Once it is made public, stakeholders including farmers will be given 30 days to comment and give suggestions. A final 'model' contract farming Act is expected to be released in November after incorporating the suggestions.
"The final model Act will serve as a guide for states to bring required legislation on contract farming. In fact, many states including Uttar Pradesh have shown eagerness in adopting it as early as possible," said a member of the committee, headed by senior IAS officer Ashok Dalwai, which has been working on the draft.
Contract farming is a system in which agro-processing/exporting or trading units enter into a contract with farmers to purchase a specified quantity of any agricultural commodity at a pre-agreed price. Integration of fruits and vegetable growers with agro-processing units will help farmers not only in getting better price for their produce but also in reducing post-harvest losses.

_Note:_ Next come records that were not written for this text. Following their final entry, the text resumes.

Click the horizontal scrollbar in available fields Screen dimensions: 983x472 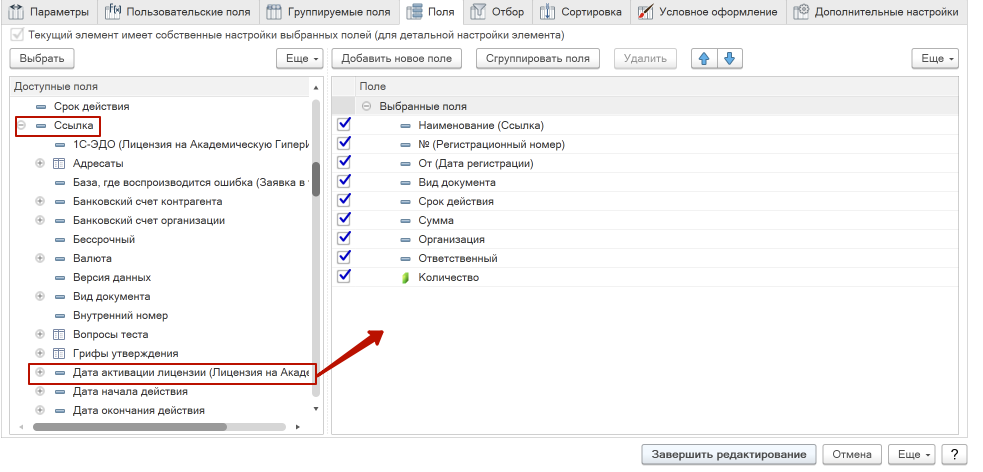pyautogui.click(x=150, y=427)
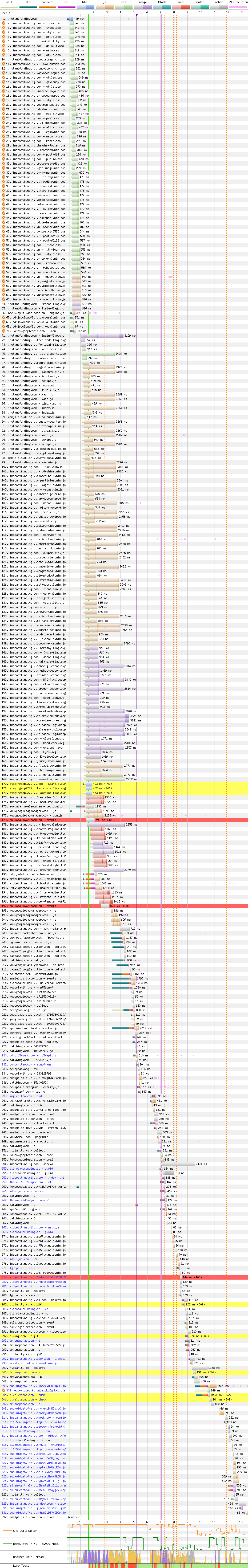248x1568 pixels.
Task: Click the 'Step_1' label at the top left
Action: click(6, 13)
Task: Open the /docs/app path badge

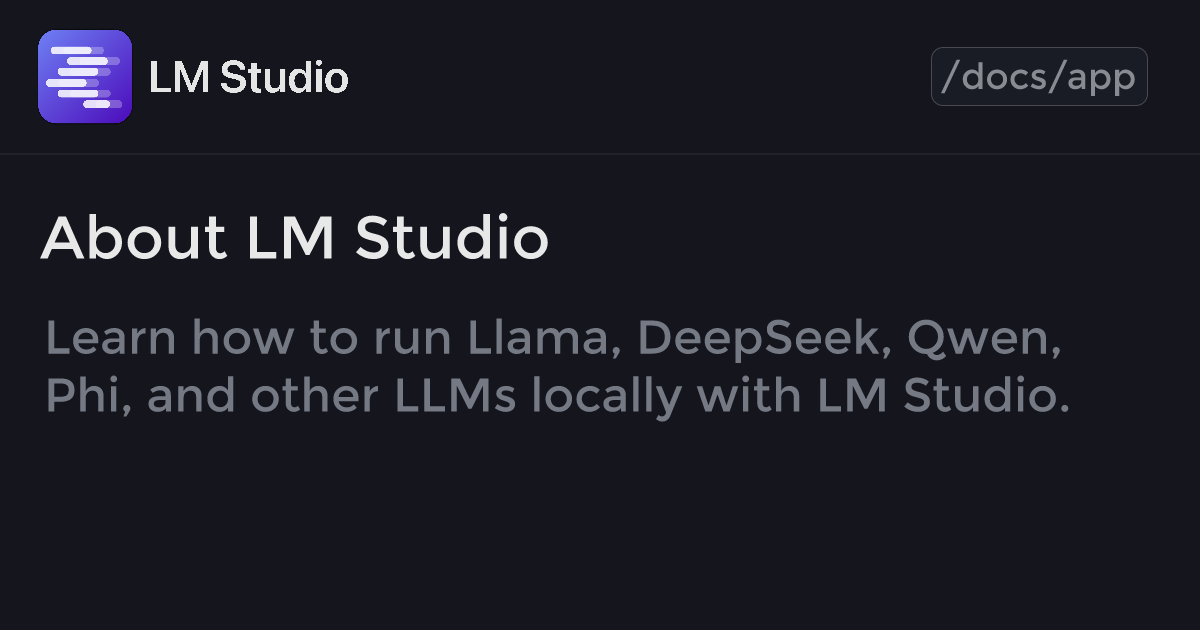Action: click(x=1039, y=77)
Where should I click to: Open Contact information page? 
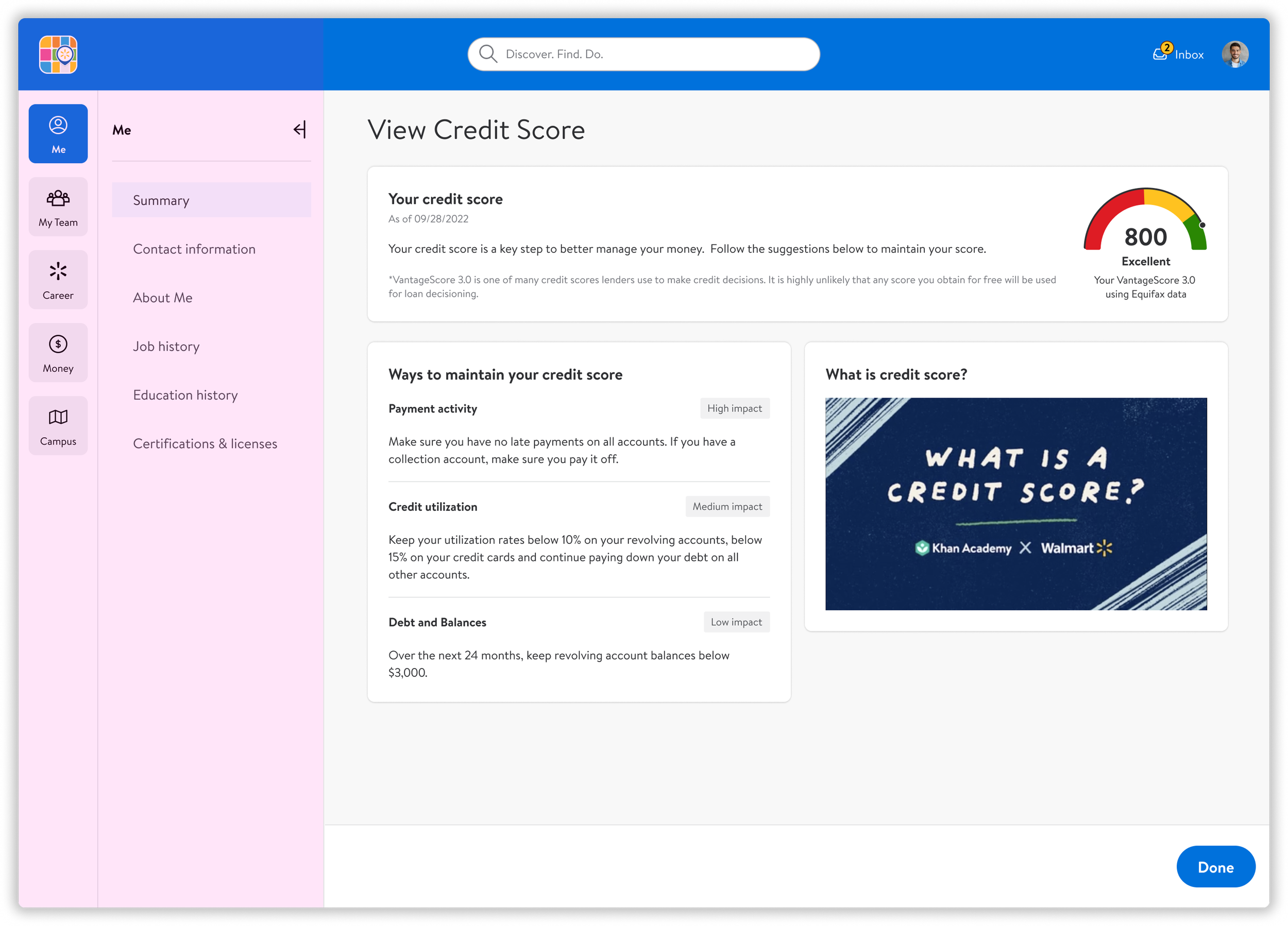pos(194,249)
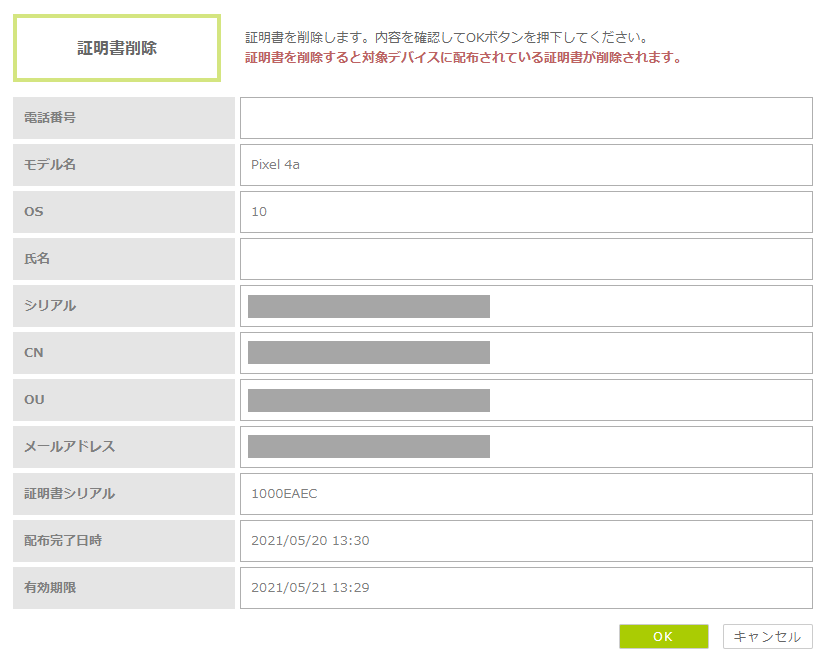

"Idea of the contract farming law is to protect farmers from price volatility, particularly in perishable items. Such a law will protect farmers from market fluctuations as it will ensure assured and better price of agricultural and horticultural produce to them through advance agreements," the official said.
The move to bring a model contract farming Act was announced by finance minister Arun Jaitley in his budget speech.
Once states adopt the model law, farmers can enter into contracts with private entities/buyers who may, in turn, invest in technology and quality inputs and even provide management skills to increase productivity and reduce transaction costs.
At present, farmers can suffer losses when a bumper crop causes a glut in the market or in a situation where their produce is unable to reach the 'mandis' in time for a variety of reasons.
Though varied forms of contract farming exist in pockets in the country, the absence of a proper system of registration of contracts with an authorised state agency for verification of the sponsoring companies makes farmers vulnerable. There are reported cases of farmers becoming victims of fly-by-night operators in the absence of any safeguards.
"The new model Act will take care of such issues. It will provide legal safeguard to small and marginal farmers so that they are not exploited by private companies. It will also have a proper system of dispute resolution. Rights of sponsoring contract farming companies will also be protected," the official said.
Though Punjab had enacted a law on contract farming in 2013, it has so far not implemented it. States like Gujarat, Haryana, Karnataka, Maharashtra and Madhya Pradesh have done this through amendments to their existing laws on agricultural marketing for select crops.